Berada di lingkaran halaqah
untuk menuntut ilmu dan belajar mengamalkan
Islam secara kaaffah dalam rangka mencari ridha
Allah ini merupakan sebuah kado indah dan
kenikmatan dari Allah yang sudah sepantasnya
dan seharusnya kita syukuri serta dijaga
sepanjang masa. Mari sejenak kita mengingat
kembali mozaik kehidupan di episode sebelum
kita mengenal dan menjadi bagian dari lingkaran
kebaikan ini. Betapa bersyukurnya kita jika
mengingat sejenak kehidupan kita sebelumnya.

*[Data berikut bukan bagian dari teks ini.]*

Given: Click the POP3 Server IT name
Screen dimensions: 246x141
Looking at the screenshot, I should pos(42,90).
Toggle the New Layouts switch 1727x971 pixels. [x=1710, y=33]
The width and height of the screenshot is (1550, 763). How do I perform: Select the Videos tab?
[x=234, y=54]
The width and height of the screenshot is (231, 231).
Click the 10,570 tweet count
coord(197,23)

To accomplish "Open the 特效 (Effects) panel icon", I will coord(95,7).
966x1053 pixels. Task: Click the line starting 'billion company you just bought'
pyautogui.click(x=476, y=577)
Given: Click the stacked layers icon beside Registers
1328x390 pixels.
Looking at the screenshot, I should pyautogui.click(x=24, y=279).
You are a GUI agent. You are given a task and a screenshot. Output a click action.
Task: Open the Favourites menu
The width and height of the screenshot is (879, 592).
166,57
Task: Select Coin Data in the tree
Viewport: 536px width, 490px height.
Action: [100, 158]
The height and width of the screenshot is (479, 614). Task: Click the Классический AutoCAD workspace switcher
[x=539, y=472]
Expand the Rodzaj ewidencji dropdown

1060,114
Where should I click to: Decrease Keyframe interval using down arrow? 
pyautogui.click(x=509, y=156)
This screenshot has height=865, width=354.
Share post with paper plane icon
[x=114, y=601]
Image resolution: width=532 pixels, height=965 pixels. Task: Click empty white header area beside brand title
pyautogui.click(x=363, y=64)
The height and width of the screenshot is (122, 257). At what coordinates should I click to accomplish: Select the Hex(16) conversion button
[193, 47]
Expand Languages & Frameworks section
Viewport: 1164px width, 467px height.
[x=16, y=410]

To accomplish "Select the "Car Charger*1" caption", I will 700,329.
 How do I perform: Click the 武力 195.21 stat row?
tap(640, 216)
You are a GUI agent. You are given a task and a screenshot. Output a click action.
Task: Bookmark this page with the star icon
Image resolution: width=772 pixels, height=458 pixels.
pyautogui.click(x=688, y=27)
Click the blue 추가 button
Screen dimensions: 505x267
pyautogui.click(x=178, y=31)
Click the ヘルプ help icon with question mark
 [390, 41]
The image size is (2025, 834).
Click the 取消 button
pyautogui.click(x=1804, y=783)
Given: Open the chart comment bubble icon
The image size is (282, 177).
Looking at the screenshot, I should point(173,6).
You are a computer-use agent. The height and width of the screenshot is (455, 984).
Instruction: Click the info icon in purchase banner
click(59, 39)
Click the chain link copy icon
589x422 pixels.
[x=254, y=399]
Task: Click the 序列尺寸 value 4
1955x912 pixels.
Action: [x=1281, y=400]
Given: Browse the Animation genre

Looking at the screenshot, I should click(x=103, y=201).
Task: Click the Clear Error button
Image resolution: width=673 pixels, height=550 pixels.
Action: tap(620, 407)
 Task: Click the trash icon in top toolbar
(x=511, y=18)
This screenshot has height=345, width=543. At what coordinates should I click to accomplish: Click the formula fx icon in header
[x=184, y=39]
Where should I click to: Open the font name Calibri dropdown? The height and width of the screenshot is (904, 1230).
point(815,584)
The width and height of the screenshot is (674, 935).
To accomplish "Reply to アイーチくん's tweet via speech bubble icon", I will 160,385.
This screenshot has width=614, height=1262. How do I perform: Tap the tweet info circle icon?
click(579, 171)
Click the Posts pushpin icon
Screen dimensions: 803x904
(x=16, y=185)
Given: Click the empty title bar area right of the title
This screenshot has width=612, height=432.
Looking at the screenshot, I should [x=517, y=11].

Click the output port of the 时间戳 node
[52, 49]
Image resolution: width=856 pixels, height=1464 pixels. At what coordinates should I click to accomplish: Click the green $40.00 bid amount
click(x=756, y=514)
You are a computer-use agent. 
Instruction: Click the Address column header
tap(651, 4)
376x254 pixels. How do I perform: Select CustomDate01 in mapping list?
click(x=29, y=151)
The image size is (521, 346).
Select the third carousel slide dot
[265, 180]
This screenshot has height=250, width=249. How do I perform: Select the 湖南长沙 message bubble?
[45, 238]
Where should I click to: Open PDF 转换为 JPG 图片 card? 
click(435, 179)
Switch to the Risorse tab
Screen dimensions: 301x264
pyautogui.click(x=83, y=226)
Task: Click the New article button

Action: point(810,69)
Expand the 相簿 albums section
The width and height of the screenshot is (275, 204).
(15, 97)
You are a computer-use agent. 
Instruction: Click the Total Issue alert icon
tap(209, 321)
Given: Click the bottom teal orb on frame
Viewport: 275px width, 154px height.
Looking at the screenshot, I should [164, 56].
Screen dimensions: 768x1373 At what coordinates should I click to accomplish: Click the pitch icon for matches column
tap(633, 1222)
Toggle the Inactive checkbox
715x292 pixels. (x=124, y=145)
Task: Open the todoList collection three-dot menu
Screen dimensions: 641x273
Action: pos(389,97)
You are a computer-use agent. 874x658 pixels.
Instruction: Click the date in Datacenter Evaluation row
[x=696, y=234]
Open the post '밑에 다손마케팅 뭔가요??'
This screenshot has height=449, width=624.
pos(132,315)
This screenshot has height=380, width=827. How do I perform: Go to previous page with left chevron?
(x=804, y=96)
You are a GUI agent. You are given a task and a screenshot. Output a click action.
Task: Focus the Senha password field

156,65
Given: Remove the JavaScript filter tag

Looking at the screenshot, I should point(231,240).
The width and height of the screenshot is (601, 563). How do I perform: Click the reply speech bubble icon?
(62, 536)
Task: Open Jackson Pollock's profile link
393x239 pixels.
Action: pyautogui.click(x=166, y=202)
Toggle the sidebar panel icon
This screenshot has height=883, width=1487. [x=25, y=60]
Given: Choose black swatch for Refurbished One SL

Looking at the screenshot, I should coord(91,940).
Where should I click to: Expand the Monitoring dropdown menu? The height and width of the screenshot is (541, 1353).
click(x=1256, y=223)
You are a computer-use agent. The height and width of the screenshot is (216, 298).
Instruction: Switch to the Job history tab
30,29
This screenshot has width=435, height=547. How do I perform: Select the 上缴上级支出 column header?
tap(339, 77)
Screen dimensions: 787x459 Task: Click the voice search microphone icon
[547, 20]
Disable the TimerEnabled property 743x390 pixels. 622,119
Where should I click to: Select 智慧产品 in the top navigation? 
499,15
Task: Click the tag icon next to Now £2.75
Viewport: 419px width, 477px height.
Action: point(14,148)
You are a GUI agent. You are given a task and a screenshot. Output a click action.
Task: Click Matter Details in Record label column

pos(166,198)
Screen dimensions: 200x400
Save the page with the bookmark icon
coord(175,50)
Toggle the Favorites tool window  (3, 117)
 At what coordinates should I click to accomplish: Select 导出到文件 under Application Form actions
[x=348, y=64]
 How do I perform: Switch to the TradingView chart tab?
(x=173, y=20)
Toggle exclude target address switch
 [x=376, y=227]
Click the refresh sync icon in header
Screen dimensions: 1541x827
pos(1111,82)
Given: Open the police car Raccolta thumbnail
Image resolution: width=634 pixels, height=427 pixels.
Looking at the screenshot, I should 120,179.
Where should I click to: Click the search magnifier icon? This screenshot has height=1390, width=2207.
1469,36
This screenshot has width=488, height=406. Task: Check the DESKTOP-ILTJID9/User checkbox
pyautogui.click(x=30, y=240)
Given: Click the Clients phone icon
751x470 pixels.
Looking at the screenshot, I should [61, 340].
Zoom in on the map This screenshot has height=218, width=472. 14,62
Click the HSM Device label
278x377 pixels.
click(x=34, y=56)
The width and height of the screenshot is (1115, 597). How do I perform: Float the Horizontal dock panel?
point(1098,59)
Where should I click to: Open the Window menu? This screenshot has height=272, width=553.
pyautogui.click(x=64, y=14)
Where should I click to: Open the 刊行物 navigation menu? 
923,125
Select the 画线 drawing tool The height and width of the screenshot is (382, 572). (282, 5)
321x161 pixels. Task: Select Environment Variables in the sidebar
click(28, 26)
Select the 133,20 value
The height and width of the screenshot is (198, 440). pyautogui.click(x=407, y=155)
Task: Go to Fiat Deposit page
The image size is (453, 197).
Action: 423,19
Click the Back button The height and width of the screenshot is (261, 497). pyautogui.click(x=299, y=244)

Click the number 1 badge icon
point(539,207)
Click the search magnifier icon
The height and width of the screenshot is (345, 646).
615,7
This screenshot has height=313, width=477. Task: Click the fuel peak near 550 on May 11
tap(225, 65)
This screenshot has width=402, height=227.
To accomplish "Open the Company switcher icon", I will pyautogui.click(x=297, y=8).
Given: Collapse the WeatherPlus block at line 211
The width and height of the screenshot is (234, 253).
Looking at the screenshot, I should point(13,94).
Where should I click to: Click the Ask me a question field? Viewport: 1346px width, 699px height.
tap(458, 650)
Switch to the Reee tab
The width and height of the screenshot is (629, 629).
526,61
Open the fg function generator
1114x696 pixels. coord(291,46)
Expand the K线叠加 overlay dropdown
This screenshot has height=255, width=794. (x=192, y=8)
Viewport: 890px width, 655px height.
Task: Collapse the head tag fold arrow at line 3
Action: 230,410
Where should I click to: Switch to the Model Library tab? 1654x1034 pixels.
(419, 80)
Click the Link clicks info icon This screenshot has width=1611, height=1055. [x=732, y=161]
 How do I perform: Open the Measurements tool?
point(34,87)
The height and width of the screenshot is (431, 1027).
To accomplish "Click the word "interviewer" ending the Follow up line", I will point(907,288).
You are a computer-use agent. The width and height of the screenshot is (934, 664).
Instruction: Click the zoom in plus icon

Diperkenankan untuk menjadi bagian tak
terpisahkan dari lingkaran warna-warni yang siap
menebar celupan Allah di setiap derap langkah
dan di setiap hembusan nafas yang ada.
Kemudian juga diberikan kesempatan untuk
merasakan indahnya dan ketenangan dalam
menapaki perjuangan dalam kebersamaan di atas
jalan Allah. Duh indahnya jika semuanya ini kita
jalani hanya karena Allah hingga tak pernah ada
kata kecewa jika semuanya murni dilakukan
hanya karena Allah dan dalam rangka mengejar
ridha Allah. Saya sebut lingkaran kebaikan ini
sebagai lingkaran warna warni karena di dalam
lingkaran inilah seluruh warna bersatu padu
membentuk warna yang begitu serasi dan
harmoni hingga terlihat semakin indah dalam
mewarnai kehidupan, bahkan lebih indah dari
warna masing-masing sebelum dipadukan.
Karena kesemua warna itulah yang saling
mewarnai, saling memberi arti, saling
menguatkan antara yang satu dan yang lainnya,
juga saling menjaga dan memberikan kekuatan
agar selalu tetap bersama, dalam satu barisan
yang sama pula, selamanya.
Hal yang wajar jika sesekali mungkin di antara
kita pernah ada yang merasakan lingkaran itu tak
lagi berbekas, tak lagi memberi pengaruh dalam
kehidupan kita, tak lagi memberikan kekuatan
yang mengobarkan semangat kita dalam berjuang
di jalan-Nya, tak lagi menguatkan diri dan hati
dalam menyusuri jalan panjang yang penuh onak
dan duri ini, tak lagi menyisakan ketenangan dan
kebahagiaan bergandeng tangan bersama dalam
barisan yang rapi nan kokoh layaknya sebuah
bangunan, tak lagi meninggalkan kenikmatan
dalam manisnya iman dan Islam yang dulu
pernah dirasakan, tak lagi menghujamkan
kebahagiaan dan keikhlasan dalam beramal, juga
tak lagi menyelipkan rasa rindu bertemu dengan
seluruh pemilik warna di dalam lingkaran itu.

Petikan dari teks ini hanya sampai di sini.